(Record set Opens)

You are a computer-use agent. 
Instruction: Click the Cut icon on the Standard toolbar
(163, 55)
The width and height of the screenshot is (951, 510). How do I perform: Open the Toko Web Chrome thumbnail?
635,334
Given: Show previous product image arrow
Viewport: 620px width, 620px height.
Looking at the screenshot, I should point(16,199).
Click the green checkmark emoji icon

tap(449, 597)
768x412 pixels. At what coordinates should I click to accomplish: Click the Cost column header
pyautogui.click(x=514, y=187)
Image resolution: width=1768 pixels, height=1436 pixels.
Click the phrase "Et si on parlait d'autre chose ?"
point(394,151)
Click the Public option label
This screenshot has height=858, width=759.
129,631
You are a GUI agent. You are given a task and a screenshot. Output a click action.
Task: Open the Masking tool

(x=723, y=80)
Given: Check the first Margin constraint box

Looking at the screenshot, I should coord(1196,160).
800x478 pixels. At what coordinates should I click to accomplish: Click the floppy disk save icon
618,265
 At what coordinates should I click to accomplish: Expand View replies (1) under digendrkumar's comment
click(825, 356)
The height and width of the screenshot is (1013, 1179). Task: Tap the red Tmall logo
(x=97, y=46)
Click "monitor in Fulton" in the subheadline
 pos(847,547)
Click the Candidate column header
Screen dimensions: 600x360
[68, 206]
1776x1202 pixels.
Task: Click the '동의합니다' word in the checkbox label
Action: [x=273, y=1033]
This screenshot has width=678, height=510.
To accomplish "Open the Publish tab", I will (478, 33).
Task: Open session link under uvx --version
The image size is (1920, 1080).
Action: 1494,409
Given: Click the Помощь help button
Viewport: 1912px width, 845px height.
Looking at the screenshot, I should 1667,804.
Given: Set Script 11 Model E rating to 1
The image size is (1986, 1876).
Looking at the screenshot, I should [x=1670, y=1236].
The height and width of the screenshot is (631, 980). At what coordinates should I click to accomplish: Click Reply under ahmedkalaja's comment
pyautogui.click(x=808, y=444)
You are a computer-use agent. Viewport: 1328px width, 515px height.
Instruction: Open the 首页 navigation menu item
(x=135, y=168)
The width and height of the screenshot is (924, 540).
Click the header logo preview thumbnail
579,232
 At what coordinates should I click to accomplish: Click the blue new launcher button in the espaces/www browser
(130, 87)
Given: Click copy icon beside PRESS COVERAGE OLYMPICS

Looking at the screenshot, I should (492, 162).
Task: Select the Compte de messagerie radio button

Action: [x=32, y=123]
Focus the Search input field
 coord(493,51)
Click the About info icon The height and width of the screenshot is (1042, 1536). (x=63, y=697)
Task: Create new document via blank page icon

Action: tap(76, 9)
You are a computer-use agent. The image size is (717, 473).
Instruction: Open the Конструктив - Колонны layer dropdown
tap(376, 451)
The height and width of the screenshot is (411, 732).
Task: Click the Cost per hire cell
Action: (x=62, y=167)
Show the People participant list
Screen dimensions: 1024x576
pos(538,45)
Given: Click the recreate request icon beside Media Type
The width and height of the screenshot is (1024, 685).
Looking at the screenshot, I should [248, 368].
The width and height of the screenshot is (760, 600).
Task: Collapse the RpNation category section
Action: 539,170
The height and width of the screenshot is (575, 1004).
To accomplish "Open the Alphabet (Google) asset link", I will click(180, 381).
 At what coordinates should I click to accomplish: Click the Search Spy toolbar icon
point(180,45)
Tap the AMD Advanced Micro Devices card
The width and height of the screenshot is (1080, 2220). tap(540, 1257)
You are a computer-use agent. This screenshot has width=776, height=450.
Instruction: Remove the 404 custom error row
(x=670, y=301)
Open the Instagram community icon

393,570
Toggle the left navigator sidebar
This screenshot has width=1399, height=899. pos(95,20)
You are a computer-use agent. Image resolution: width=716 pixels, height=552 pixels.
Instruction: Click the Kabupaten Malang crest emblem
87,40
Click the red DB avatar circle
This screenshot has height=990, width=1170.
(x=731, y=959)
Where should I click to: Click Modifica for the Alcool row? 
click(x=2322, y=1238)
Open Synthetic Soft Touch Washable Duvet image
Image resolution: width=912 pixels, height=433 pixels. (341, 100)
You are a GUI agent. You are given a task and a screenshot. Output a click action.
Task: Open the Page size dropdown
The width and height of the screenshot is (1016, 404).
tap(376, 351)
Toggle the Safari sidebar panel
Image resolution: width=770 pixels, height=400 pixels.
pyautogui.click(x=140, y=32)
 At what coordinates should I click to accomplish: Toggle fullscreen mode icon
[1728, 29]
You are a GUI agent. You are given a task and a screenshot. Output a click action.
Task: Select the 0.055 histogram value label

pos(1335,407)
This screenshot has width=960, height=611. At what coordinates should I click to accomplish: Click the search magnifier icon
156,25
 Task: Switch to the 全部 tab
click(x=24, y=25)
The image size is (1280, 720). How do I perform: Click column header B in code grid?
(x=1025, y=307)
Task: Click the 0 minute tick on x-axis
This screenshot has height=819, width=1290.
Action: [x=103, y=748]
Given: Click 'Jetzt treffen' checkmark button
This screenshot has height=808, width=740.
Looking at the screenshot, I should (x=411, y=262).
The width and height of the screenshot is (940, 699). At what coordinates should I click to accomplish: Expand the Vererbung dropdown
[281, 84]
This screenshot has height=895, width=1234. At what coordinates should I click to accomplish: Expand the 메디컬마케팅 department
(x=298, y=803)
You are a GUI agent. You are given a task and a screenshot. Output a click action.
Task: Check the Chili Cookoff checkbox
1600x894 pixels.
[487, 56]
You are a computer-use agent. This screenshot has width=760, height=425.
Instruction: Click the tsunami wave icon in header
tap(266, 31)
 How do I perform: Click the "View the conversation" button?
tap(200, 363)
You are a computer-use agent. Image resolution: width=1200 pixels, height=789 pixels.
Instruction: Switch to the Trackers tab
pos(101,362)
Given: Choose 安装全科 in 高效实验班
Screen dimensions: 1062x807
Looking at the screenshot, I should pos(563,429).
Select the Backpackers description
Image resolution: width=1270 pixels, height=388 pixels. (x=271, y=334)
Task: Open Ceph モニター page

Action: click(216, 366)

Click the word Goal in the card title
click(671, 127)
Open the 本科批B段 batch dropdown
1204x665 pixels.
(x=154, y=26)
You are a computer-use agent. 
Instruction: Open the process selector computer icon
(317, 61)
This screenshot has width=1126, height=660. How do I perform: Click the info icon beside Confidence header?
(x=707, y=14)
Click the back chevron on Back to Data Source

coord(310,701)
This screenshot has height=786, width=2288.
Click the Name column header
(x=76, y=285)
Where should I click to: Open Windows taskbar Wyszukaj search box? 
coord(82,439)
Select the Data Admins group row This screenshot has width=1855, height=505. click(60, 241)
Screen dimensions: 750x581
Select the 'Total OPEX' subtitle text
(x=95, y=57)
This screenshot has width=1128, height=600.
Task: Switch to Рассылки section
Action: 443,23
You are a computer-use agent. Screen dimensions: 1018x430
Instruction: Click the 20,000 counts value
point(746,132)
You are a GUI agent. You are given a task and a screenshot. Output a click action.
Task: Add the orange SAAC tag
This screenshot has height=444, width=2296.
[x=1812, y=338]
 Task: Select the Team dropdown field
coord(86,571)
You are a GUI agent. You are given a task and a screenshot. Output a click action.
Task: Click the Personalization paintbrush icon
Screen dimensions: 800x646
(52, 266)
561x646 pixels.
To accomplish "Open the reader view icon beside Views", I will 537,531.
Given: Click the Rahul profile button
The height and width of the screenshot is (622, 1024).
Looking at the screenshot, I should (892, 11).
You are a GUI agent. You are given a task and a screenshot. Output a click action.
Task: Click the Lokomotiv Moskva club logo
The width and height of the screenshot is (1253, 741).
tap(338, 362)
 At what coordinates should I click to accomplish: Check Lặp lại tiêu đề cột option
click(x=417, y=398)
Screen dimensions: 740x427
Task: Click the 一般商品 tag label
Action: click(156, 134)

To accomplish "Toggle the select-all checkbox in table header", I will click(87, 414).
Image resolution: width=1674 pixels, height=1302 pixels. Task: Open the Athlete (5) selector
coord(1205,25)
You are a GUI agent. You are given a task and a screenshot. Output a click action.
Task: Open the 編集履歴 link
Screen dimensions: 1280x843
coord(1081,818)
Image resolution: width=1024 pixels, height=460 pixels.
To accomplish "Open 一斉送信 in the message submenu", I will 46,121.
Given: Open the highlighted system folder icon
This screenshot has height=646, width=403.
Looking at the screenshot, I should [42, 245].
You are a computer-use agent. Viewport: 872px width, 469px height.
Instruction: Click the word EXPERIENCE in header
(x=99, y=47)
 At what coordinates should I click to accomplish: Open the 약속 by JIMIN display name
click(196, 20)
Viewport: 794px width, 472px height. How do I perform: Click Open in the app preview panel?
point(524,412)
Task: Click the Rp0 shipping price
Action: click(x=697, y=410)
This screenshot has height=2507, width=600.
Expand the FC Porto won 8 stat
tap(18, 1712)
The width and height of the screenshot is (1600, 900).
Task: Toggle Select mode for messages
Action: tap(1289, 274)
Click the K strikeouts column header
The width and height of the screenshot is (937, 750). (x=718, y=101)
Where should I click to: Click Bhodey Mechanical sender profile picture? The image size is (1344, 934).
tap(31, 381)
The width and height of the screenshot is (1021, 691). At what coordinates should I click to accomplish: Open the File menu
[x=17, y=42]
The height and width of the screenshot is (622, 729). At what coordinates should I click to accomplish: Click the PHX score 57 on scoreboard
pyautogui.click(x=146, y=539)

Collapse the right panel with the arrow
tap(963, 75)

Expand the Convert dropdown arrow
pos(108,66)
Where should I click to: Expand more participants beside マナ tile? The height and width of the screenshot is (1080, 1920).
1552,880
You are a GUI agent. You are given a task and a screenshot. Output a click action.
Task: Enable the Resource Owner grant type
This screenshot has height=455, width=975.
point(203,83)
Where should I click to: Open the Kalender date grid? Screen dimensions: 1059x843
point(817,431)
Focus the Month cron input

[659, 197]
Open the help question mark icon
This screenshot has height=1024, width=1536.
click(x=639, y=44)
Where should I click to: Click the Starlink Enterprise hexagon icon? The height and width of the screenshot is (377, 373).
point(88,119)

(Record set Closes)

Exercise ▸ Write the lines out again exactly, from the one containing "Where should I click to: Expand" through the last line of the records, and include no other lines.

Solved problem ▸
Where should I click to: Expand more participants beside マナ tile? The height and width of the screenshot is (1080, 1920).
1552,880
You are a GUI agent. You are given a task and a screenshot. Output a click action.
Task: Enable the Resource Owner grant type
This screenshot has height=455, width=975.
point(203,83)
Where should I click to: Open the Kalender date grid? Screen dimensions: 1059x843
point(817,431)
Focus the Month cron input

[659, 197]
Open the help question mark icon
This screenshot has height=1024, width=1536.
click(x=639, y=44)
Where should I click to: Click the Starlink Enterprise hexagon icon? The height and width of the screenshot is (377, 373).
point(88,119)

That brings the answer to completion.